Work instructions:
Write out the data again in full, exactly as it reads.

== Segment start ==

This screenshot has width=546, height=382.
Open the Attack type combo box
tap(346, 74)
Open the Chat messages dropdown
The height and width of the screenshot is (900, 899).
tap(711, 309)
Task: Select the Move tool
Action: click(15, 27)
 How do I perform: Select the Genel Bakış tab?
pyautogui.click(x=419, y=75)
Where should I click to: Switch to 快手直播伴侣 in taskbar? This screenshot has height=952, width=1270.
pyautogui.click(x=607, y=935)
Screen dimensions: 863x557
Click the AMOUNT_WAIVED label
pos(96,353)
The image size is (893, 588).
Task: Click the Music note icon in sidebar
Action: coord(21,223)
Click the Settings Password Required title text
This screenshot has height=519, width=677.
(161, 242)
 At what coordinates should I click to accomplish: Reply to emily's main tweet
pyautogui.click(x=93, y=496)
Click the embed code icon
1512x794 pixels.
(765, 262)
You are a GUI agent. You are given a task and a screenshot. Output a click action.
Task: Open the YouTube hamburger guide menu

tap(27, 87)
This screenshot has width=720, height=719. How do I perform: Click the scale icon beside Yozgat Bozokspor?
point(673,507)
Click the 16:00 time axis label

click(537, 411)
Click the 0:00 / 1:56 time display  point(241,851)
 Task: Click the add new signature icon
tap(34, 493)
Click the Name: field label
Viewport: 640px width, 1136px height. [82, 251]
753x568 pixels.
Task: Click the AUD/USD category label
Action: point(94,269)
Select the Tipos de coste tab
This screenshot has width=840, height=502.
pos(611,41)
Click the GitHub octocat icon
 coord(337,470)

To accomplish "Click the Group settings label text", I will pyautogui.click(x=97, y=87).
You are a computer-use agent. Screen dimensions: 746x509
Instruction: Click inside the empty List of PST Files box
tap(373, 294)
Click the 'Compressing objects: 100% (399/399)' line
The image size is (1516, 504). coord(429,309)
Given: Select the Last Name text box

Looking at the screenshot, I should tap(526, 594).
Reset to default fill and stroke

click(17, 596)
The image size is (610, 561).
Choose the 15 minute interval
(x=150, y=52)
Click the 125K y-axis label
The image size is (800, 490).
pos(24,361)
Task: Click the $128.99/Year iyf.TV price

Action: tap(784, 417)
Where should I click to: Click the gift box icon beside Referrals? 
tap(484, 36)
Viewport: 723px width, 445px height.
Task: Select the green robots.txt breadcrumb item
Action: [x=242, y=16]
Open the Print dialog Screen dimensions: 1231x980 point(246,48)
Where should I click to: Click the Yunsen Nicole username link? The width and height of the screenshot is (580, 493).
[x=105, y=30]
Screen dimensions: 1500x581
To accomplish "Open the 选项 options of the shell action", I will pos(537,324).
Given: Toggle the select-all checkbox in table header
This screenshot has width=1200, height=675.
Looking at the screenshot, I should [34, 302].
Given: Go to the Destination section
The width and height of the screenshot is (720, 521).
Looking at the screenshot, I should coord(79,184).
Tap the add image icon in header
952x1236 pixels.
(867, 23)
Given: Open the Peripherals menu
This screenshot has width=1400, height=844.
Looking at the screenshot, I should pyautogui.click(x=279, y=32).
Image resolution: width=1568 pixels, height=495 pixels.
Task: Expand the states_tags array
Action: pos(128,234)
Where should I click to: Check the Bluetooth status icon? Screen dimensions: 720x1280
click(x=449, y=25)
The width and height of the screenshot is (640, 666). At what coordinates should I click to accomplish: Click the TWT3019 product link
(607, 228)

== Segment end ==

Solution to the problem:
This screenshot has width=546, height=382.
Open the Attack type combo box
tap(346, 74)
Open the Chat messages dropdown
The height and width of the screenshot is (900, 899).
tap(711, 309)
Task: Select the Move tool
Action: click(15, 27)
 How do I perform: Select the Genel Bakış tab?
pyautogui.click(x=419, y=75)
Where should I click to: Switch to 快手直播伴侣 in taskbar? This screenshot has height=952, width=1270.
pyautogui.click(x=607, y=935)
Screen dimensions: 863x557
Click the AMOUNT_WAIVED label
pos(96,353)
The image size is (893, 588).
Task: Click the Music note icon in sidebar
Action: coord(21,223)
Click the Settings Password Required title text
This screenshot has height=519, width=677.
(161, 242)
 At what coordinates should I click to accomplish: Reply to emily's main tweet
pyautogui.click(x=93, y=496)
Click the embed code icon
1512x794 pixels.
(765, 262)
You are a GUI agent. You are given a task and a screenshot. Output a click action.
Task: Open the YouTube hamburger guide menu

tap(27, 87)
This screenshot has width=720, height=719. How do I perform: Click the scale icon beside Yozgat Bozokspor?
point(673,507)
Click the 16:00 time axis label

click(537, 411)
Click the 0:00 / 1:56 time display  point(241,851)
 Task: Click the add new signature icon
tap(34, 493)
Click the Name: field label
Viewport: 640px width, 1136px height. [82, 251]
753x568 pixels.
Task: Click the AUD/USD category label
Action: point(94,269)
Select the Tipos de coste tab
This screenshot has width=840, height=502.
pos(611,41)
Click the GitHub octocat icon
 coord(337,470)

To accomplish "Click the Group settings label text", I will pyautogui.click(x=97, y=87).
You are a computer-use agent. Screen dimensions: 746x509
Instruction: Click inside the empty List of PST Files box
tap(373, 294)
Click the 'Compressing objects: 100% (399/399)' line
The image size is (1516, 504). coord(429,309)
Given: Select the Last Name text box

Looking at the screenshot, I should tap(526, 594).
Reset to default fill and stroke

click(17, 596)
The image size is (610, 561).
Choose the 15 minute interval
(x=150, y=52)
Click the 125K y-axis label
The image size is (800, 490).
pos(24,361)
Task: Click the $128.99/Year iyf.TV price

Action: tap(784, 417)
Where should I click to: Click the gift box icon beside Referrals? 
tap(484, 36)
Viewport: 723px width, 445px height.
Task: Select the green robots.txt breadcrumb item
Action: [x=242, y=16]
Open the Print dialog Screen dimensions: 1231x980 point(246,48)
Where should I click to: Click the Yunsen Nicole username link? The width and height of the screenshot is (580, 493).
[x=105, y=30]
Screen dimensions: 1500x581
To accomplish "Open the 选项 options of the shell action", I will pos(537,324).
Given: Toggle the select-all checkbox in table header
This screenshot has width=1200, height=675.
Looking at the screenshot, I should [34, 302].
Given: Go to the Destination section
The width and height of the screenshot is (720, 521).
Looking at the screenshot, I should coord(79,184).
Tap the add image icon in header
952x1236 pixels.
(867, 23)
Given: Open the Peripherals menu
This screenshot has width=1400, height=844.
Looking at the screenshot, I should pyautogui.click(x=279, y=32).
Image resolution: width=1568 pixels, height=495 pixels.
Task: Expand the states_tags array
Action: pos(128,234)
Where should I click to: Check the Bluetooth status icon? Screen dimensions: 720x1280
click(x=449, y=25)
The width and height of the screenshot is (640, 666). At what coordinates should I click to accomplish: Click the TWT3019 product link
(607, 228)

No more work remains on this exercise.